My employer’s website doesn’t have any information anywhere, not even the number or email of a person I can contact to seek help. The only information online about prescription drug cards is a link to the website I already visited and the phone number I already called.
When did I walk into Brazil?
So, I am needing a part for my car (blower motor housing filter), and I check local dealerships because all the sources I’ve checked state that I need a particular model number, made by the auto manufacturer.
I check Google and I find a few authorized dealerships that may sell the part. I check the first site and their Parts Dept. has all their wares easily displayed. The price is decent, but I decide to comparison shop. Unfortunately, I’m only able to find one other that is within 40 miles of me. I check the Parts page on their website, but they don’t have an inventory for display. Instead, I have to fill out a form requiring information such as my phone number, mailing address, and full name, and then someone will contact me. The irony is, while those fields are mandatory, the fields for model number, or the name of the part are both optional. I am about to give up, when I see they have another option - to chat live with a representative of the dealership. So, I click it, pleased at the thought of being able to subvert their data-mining.
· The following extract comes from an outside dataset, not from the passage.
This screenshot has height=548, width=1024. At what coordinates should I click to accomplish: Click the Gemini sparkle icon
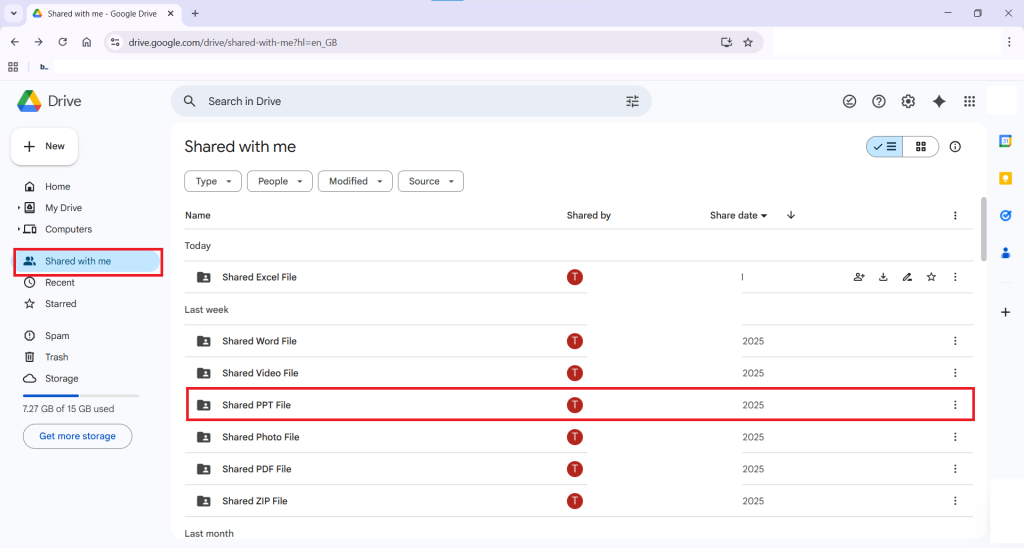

After waiting ten minutes for a representative to “connect”, I get this:
Representative: “Hello, how can we help you?”
Me: “I was just wondering if you could tell me if you had name of part and model number in stock, and if so, how much it would cost.”
Representative: “If you just give us your name, phone number and address, we can have someone contact you.”
Me: “No thanks. If I wanted to do that, I could have just filled out the form.”
*** REPRESENTATIVE HAS DISCONNECTED ***
What the hell?
Stupid fucks that keeps feeding the real life trolls irritate me more than the trolls.
sigh
Of course you can!! No membership dues either. 
Yeah, it’s a bummer, and the thing is, you are most likely made to feel guilty (obviously or tacitly) for being angry about being ignored. Like you are being selfish or something. And this is most likely said by people who are totally self-centered in the first place. As my cat would say: FFFFTTTTT!!! :mad:
Well, sister, we won’t ignore you HERE!!
I feel a need to comment on this. Up until about maybe about 5 years or so ago, it seemed like interviewers asked intelligent, probing, relevant questions. Interviews were tough. People asked me all kinds of questions about the projects I worked on and what I did and why I left. Now they seem to be run by idiot half-wits with the mind of a child. Your basic interview guide book prepares you for questions like “what are your strengths and weaknesses?” or “what were some of the greatest challenges you faced?”. It doesn’t prepare you for some retard stammering out “uh…so…um…do you have any questions about the job? as his opener” Yes, I have a question. What the fuck is this job? Don’t tell me you are hiring at “all levels”. Which level are you considering me for? How do you plan to evaluate me? By how tall I am? Are you expecting me to pontificate for 30 minutes about how awesome I am hoping I will come accross as competant but not arrogant? Do you even know what you are looking for in a candidate? Did someone just tap you on the shoulder and tell you to go interview me?
See the next question for you to ask them is this:
“Is there any way I can get the price and availability without giving out my contact information?”
If the answer to that is “no,” your next decision is whether this is a deal-breaker for you.
A thought: What happens if you put bogus contact information into the online form?